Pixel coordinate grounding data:
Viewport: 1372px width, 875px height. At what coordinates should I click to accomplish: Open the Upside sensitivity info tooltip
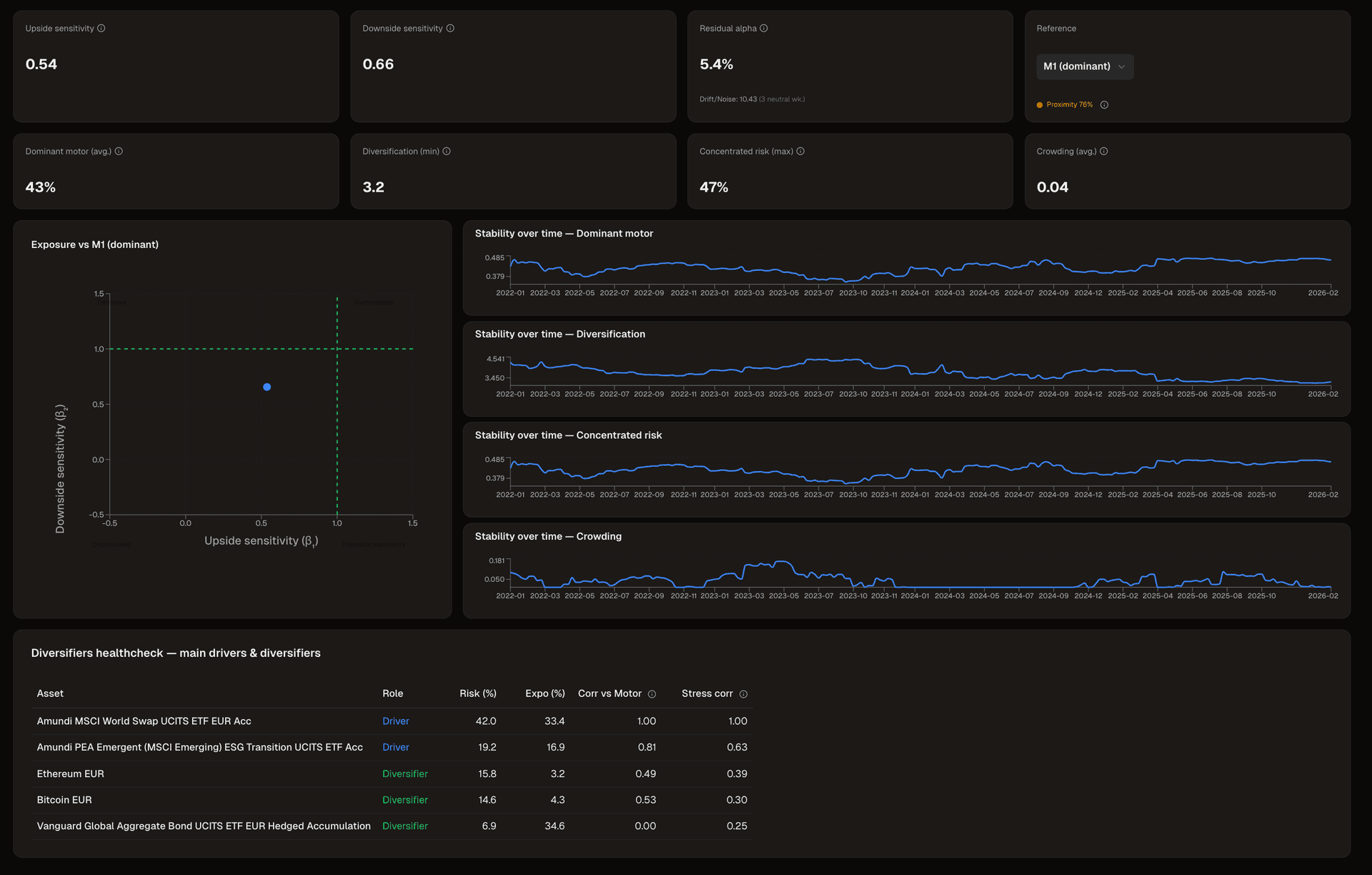click(101, 28)
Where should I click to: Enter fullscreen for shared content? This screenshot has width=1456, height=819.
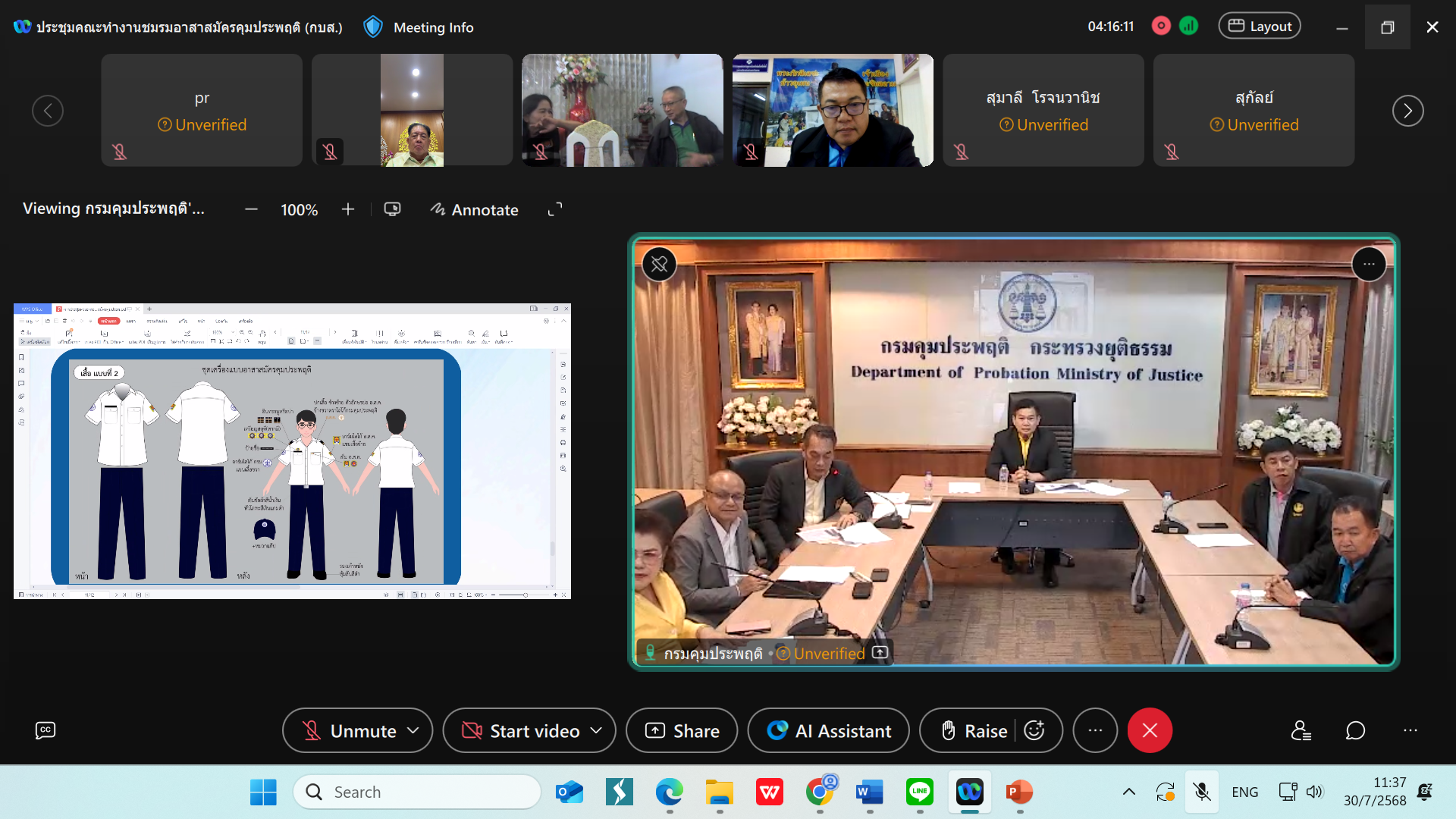point(555,209)
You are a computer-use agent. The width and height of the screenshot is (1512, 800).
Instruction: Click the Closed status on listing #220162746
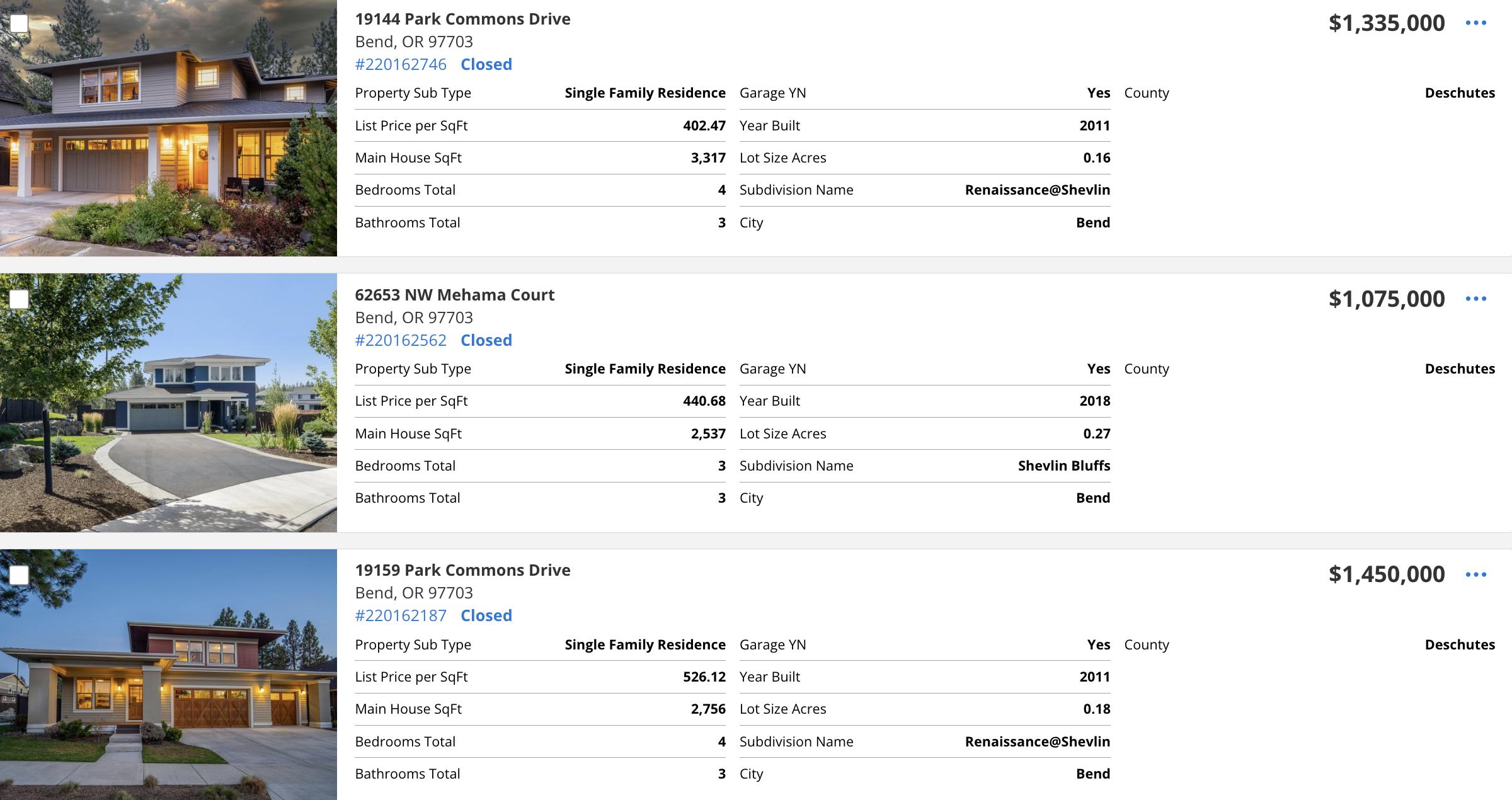pos(486,64)
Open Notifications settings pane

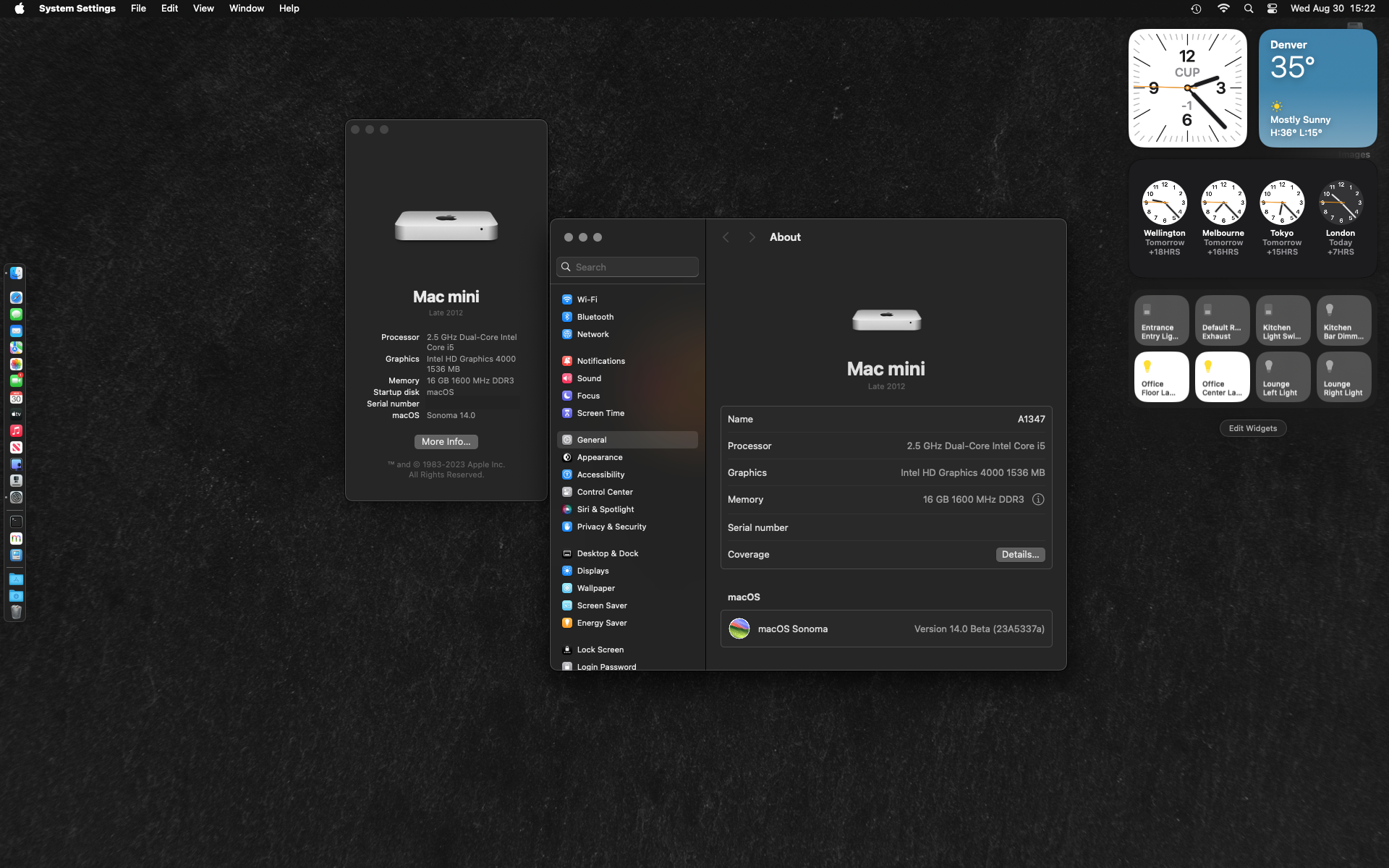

About this task ::
Please set down only the lines from the first line of the records above through the line that has "You are a computer-use", exactly, and not the pictures.

Result of this exercise ::
Viewport: 1372px width, 875px height. At what coordinates should I click to accomplish: Open the Upside sensitivity info tooltip
click(101, 28)
Where should I click to: Enter fullscreen for shared content? This screenshot has width=1456, height=819.
point(555,209)
You are a computer-use agent. The width and height of the screenshot is (1512, 800).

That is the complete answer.